**Consignes:**
(a) Traduisez en anglais la phrase suivante de l'extrait choisi : « Le vrai soucis est que la production a voulu à la fois une suite et un reboot ce qui est antinomique. »
(b) Pour chacune des affirmations suivantes, indiquez par oui ou par non si elle concorde avec l'extrait choisi, puis citez les mots de l'extrait qui tranchent. (i) Le roman adapté est une suite à la trilogie originelle. (ii) La partie consacrée à l'attentat est jugée réussie. (iii) Alvarez assume pleinement la transformation de Lisbeth Salander en Rape Revenger.

**Extrait choisi:**
# # # #
Par là même, transformer Lisbeth salander en Rape Revenger est tout aussi simpliste surtout que Alvarez ne l'assume pas complètement avec une seule scène en ouverture. Rappelons-le, si la production joue le flou artistique il n'en demeure pas moins que le roman adapté est bel et bien une suite à la trilogie originelle et que, par conséquent, cette adaptation se doit de l'assumer bon gré mal gré notamment ne ce qui concerne la famille Salander... Outre le fond dont la noirceur est arasée, la forme est tout aussi maladroite. Par exemple toute la partie "attentat" est râtée où comment expliquer qu'après une explosion d'ampleur les secours semblent prendre leur temps tandis qu'ensuite tout le système électrique reste opérationnel et ce, sans qu'aucune limite policière ne soit à priori établie ?! Le vrai soucis est que la production a voulu à la fois une suite et un reboot ce qui est antinomique. Moderniser le fond et à la fois assouplir la forme est juste un manque total de respect vis à vis des romans de Larsson et encore moins vis à vis de la trilogie cinéma qui en a découlé. Résultat, un film d'un académisme ennuyeux et vain.
# # # #
**Données fournies:**
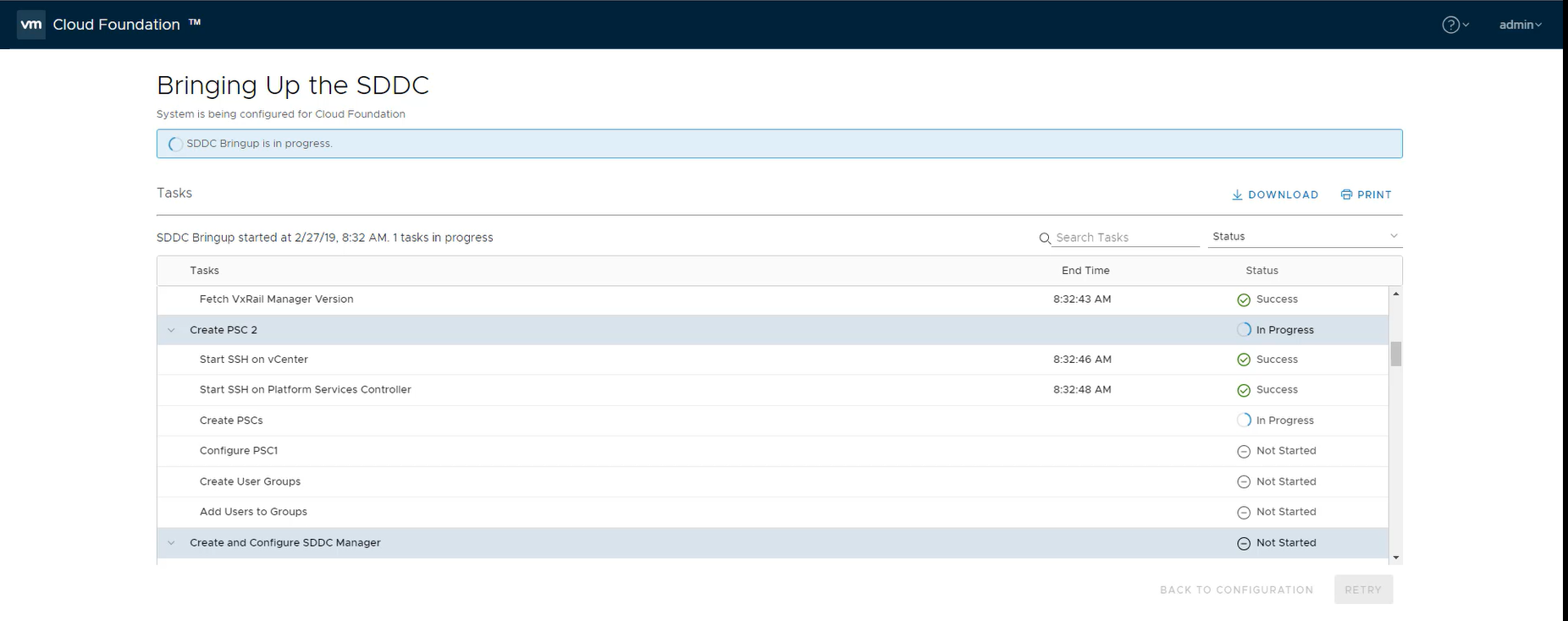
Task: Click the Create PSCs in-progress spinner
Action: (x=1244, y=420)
# # # #
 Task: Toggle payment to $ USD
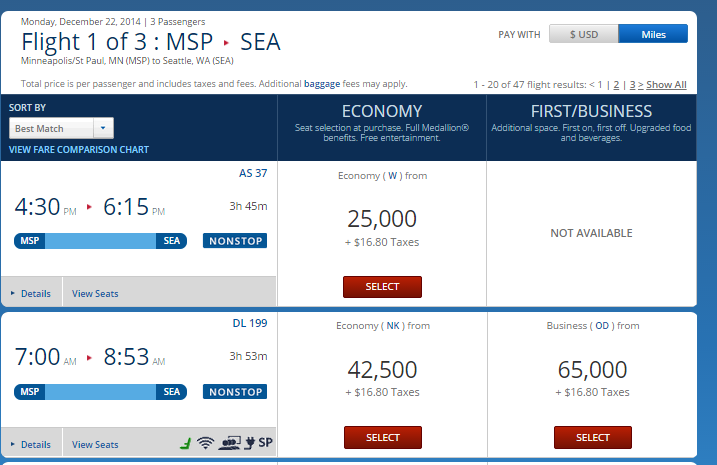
# # # #
**Réponses rédigées:**
(a) The real problem is that the production wanted both a sequel and a reboot, which is contradictory.

(b)
(i) Oui : « le roman adapté est bel et bien une suite à la trilogie originelle ».
(ii) Non : « toute la partie "attentat" est râtée ».
(iii) Non : « Alvarez ne l'assume pas complètement avec une seule scène en ouverture ».